• Instructions to follow:
Everything from the line containing "is (734, 960)." through the end of the entries below must be set down exactly, and nothing else.

☆ ☆ ☆

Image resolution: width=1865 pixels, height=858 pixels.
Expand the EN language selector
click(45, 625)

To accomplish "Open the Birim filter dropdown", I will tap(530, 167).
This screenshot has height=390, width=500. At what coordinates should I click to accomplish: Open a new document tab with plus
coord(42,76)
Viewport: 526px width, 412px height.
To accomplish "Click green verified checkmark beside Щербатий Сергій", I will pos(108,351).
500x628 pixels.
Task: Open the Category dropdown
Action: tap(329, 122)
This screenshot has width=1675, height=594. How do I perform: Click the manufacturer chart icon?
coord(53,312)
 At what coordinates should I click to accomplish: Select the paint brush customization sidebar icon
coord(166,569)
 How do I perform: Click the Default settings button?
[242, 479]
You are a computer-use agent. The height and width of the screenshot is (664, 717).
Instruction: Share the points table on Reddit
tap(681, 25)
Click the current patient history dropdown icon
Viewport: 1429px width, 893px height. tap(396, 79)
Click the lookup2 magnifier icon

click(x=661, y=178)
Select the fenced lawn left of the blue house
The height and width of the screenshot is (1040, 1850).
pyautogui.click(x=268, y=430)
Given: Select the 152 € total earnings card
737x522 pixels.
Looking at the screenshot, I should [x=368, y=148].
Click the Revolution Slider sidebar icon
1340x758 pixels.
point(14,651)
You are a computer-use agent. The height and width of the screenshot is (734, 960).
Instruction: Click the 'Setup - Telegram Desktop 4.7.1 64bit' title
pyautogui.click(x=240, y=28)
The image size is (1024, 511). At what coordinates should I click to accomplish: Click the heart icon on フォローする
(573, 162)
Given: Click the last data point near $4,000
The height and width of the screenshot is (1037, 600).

☆ ☆ ☆

• Exercise answer:
You are a computer-use agent. The height and width of the screenshot is (734, 960).
Instruction: Click the 'Setup - Telegram Desktop 4.7.1 64bit' title
pyautogui.click(x=240, y=28)
The image size is (1024, 511). At what coordinates should I click to accomplish: Click the heart icon on フォローする
(573, 162)
Given: Click the last data point near $4,000
The height and width of the screenshot is (1037, 600).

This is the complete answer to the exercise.